== Teks Bacaan

Selain itu, TII menyoroti ketiadaan payung hukum penyelenggaraan program MBG. Ini tercantum di dalam RPJMN 2025-2029 lampiran I yang memuat bahwa perlu adanya penyusunan dasar hukum dalam penyelenggaraan program MBG dalam bentuk Peraturan Presiden (Perpres).

"Tidak adanya payung hukum berisiko pada transparansi, akuntabilitas, pola koordinasi, keamanan pangan, dan keberlanjutan program MBG," ujar Agus.

Agus memandang aturan yang ada tidak cukup memadai untuk dijadikan sebagai dasar hukum utama penyelenggaraan Program MBG.

"Karena tidak mengatur secara rinci mekanisme koordinasi antar lembaga dan antar level pemerintahan, serta belum mencantumkan pembagian kewenangan, tanggung jawab, maupun pengaturan peran serta masyarakat," ujar Agus.

====

▸ Latihan Soal:
A: Ringkas paragraf dalam teks tentang payung hukum program MBG yang diawali "Selain itu, TII menyoroti" menjadi satu kalimat tanpa menghilangkan fakta utamanya.
B: Tulis lanjutan teks tentang payung hukum program MBG, dimulai sesudah kutipan terakhir dari Agus.
Materi berikut tidak berkaitan dengan teks bacaan.

== Kutipan Sumber

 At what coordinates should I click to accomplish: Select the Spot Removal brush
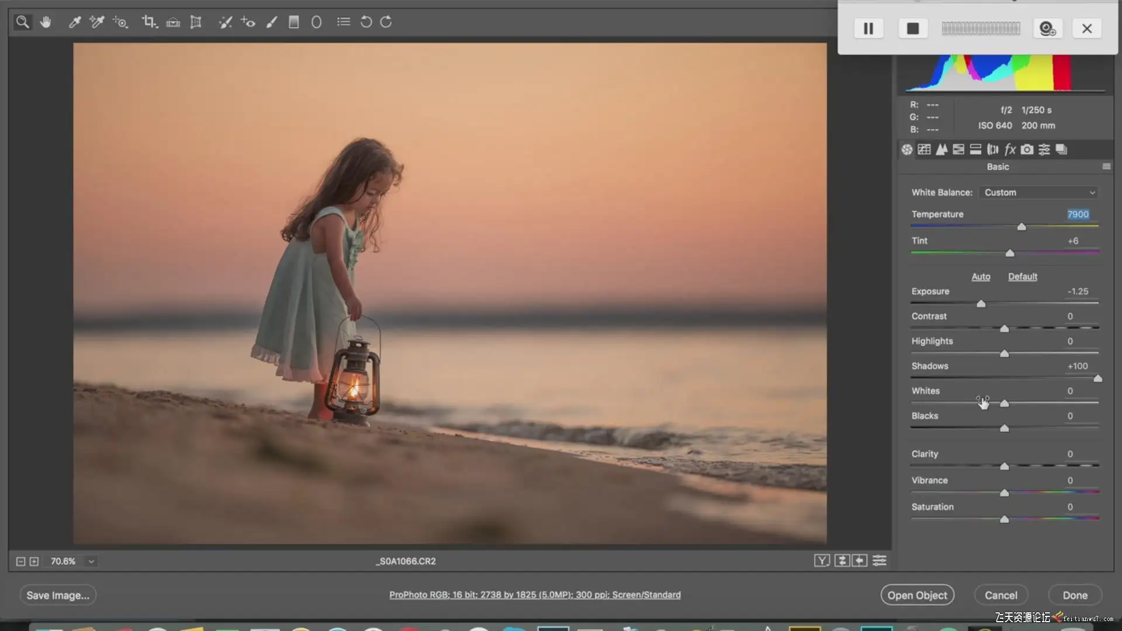pos(225,22)
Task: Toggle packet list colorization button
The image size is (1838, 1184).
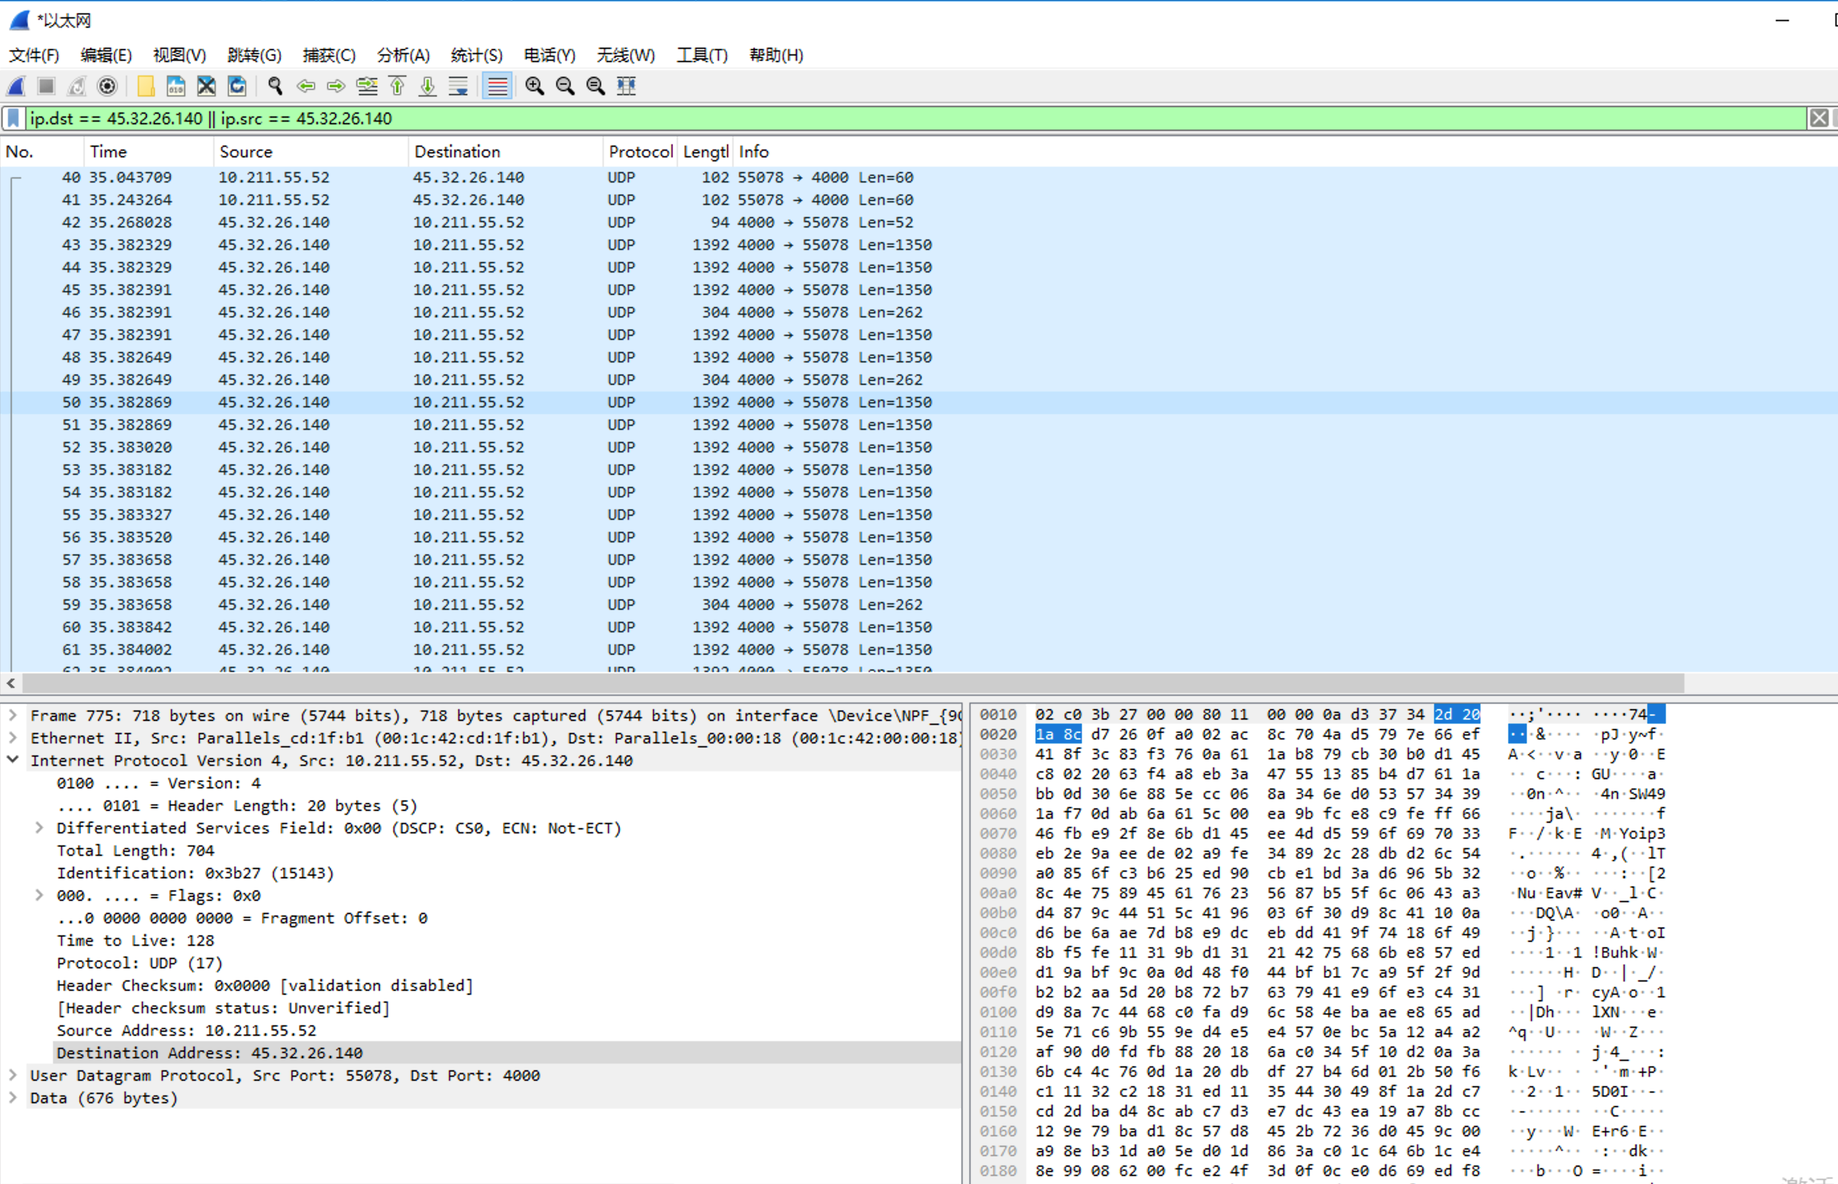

====

▸ Kunci Jawaban:
A: TII menyoroti belum adanya payung hukum program MBG, padahal lampiran I RPJMN 2025-2029 menyatakan perlunya dasar hukum penyelenggaraan program tersebut dalam bentuk Peraturan Presiden (Perpres).

B:
Diketahui, CRA dilakukan dengan mengukur: a) Kemungkinan Terjadi (Likelihood) terkait seberapa besar peluang risiko tersebut akan terjadi dalam situasi dan sistem yang ada saat ini; dan b). Dampak (Impact) terkait seberapa besar kerugian yang akan ditimbulkan jika risiko tersebut benar-benar terjadi. Penilaian risiko menggunakan skala 1 (risiko sangat rendah) hingga skala 5 (risiko sangat tinggi).